# [Aim of the exercise]
What is needed is every line of the data that includes the word "agent". Please copy each one.

Saved entries
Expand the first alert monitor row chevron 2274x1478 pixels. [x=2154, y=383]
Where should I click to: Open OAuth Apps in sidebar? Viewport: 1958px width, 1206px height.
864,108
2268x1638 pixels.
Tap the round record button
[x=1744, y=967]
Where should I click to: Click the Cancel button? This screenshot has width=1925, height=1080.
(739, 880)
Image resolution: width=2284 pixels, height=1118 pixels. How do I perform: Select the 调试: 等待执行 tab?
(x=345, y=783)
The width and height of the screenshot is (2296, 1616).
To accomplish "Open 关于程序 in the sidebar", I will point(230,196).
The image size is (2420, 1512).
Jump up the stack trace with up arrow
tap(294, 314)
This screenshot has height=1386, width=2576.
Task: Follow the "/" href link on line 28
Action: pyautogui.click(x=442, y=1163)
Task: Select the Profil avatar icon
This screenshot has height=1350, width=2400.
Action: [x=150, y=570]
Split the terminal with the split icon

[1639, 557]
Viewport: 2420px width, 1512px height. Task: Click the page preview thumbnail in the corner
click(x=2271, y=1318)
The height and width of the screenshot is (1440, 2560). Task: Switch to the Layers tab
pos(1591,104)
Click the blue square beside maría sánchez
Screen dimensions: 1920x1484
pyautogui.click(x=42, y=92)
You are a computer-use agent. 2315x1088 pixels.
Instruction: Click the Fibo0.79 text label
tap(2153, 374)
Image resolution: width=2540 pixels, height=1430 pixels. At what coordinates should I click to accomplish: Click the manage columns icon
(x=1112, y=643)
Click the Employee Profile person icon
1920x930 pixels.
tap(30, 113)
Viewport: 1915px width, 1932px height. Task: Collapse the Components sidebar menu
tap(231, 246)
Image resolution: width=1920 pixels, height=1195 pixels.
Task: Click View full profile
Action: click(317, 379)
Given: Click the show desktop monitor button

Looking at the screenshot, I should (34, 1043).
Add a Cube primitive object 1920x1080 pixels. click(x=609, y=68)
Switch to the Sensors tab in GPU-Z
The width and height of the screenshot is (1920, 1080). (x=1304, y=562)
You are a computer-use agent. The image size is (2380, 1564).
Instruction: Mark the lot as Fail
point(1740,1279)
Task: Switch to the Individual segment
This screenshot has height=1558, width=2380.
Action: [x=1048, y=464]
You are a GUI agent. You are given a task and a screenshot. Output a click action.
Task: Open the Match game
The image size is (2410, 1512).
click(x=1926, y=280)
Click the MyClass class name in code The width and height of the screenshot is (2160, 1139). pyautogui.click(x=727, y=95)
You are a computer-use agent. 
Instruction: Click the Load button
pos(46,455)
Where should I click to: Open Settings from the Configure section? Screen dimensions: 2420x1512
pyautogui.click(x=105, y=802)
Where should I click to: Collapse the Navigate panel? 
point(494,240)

# [Solution]
You are a computer-use agent. 2315x1088 pixels.
You are a computer-use agent. The image size is (2380, 1564).
You are a GUI agent. You are given a task and a screenshot. Output a click action.
You are a computer-use agent. 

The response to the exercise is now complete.